Task input Start Marker

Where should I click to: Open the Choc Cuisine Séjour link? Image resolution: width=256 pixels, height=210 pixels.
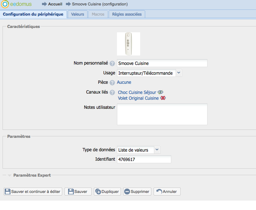tap(137, 92)
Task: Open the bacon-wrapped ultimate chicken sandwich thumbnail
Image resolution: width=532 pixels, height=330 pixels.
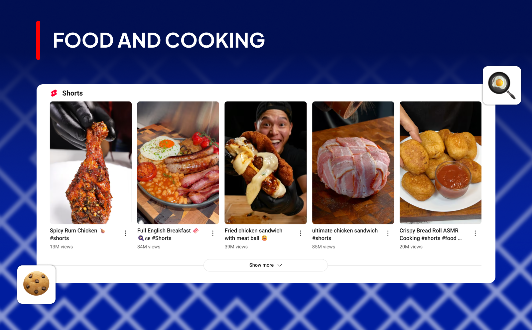Action: pos(353,163)
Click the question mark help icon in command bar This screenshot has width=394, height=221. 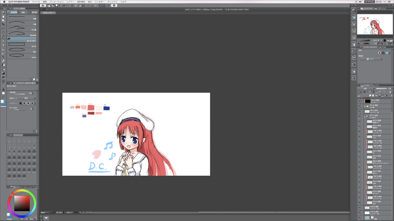coord(114,5)
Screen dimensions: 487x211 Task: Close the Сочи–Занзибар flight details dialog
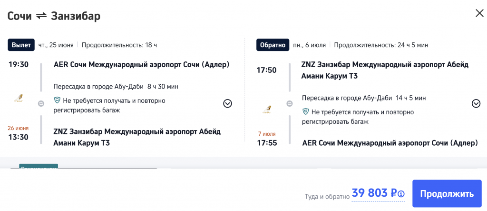click(x=479, y=13)
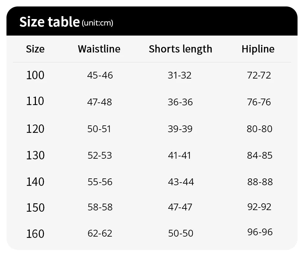This screenshot has width=304, height=255.
Task: Select size 140 row label
Action: (x=35, y=182)
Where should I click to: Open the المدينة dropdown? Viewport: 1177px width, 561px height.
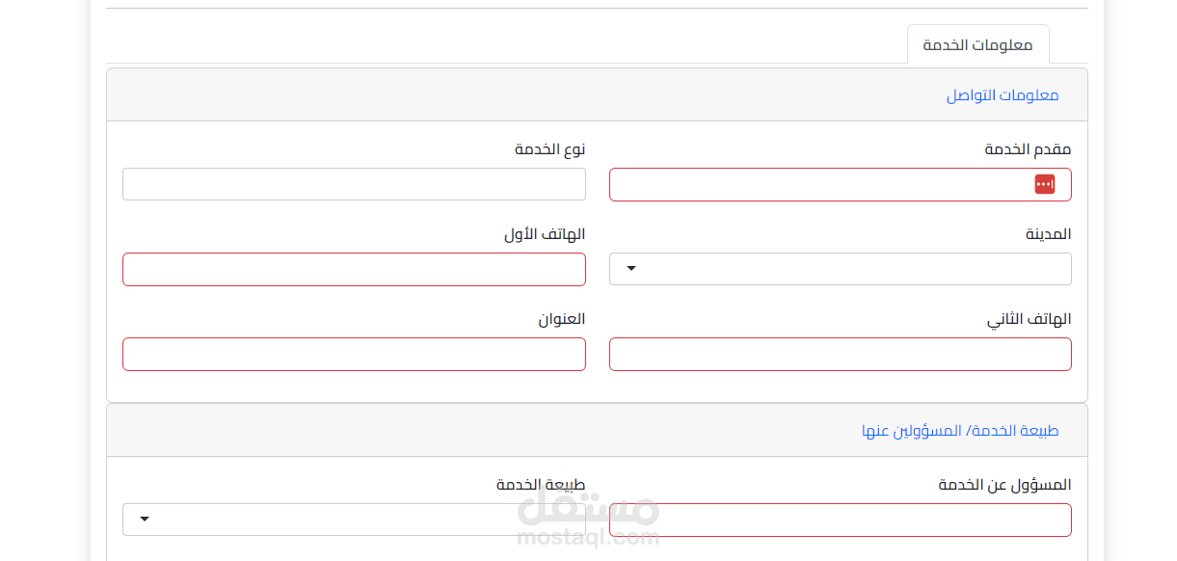(x=840, y=269)
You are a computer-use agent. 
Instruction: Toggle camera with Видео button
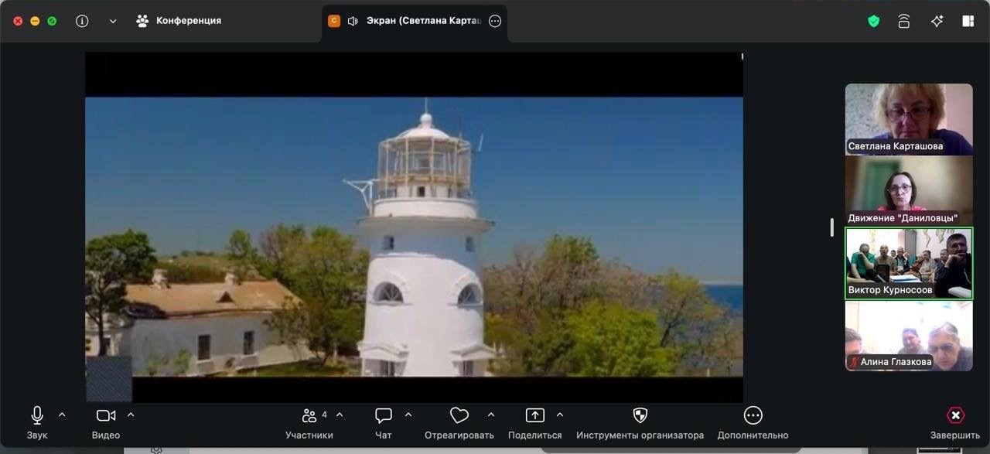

Task input End Marker

Task to carry out » Write out exactly the lines running from the one with "You are a computer-use agent." through the end of the material, both ends included, while leaving the pictures out.

Response area »
You are a computer-use agent. 
Instruction: Toggle camera with Видео button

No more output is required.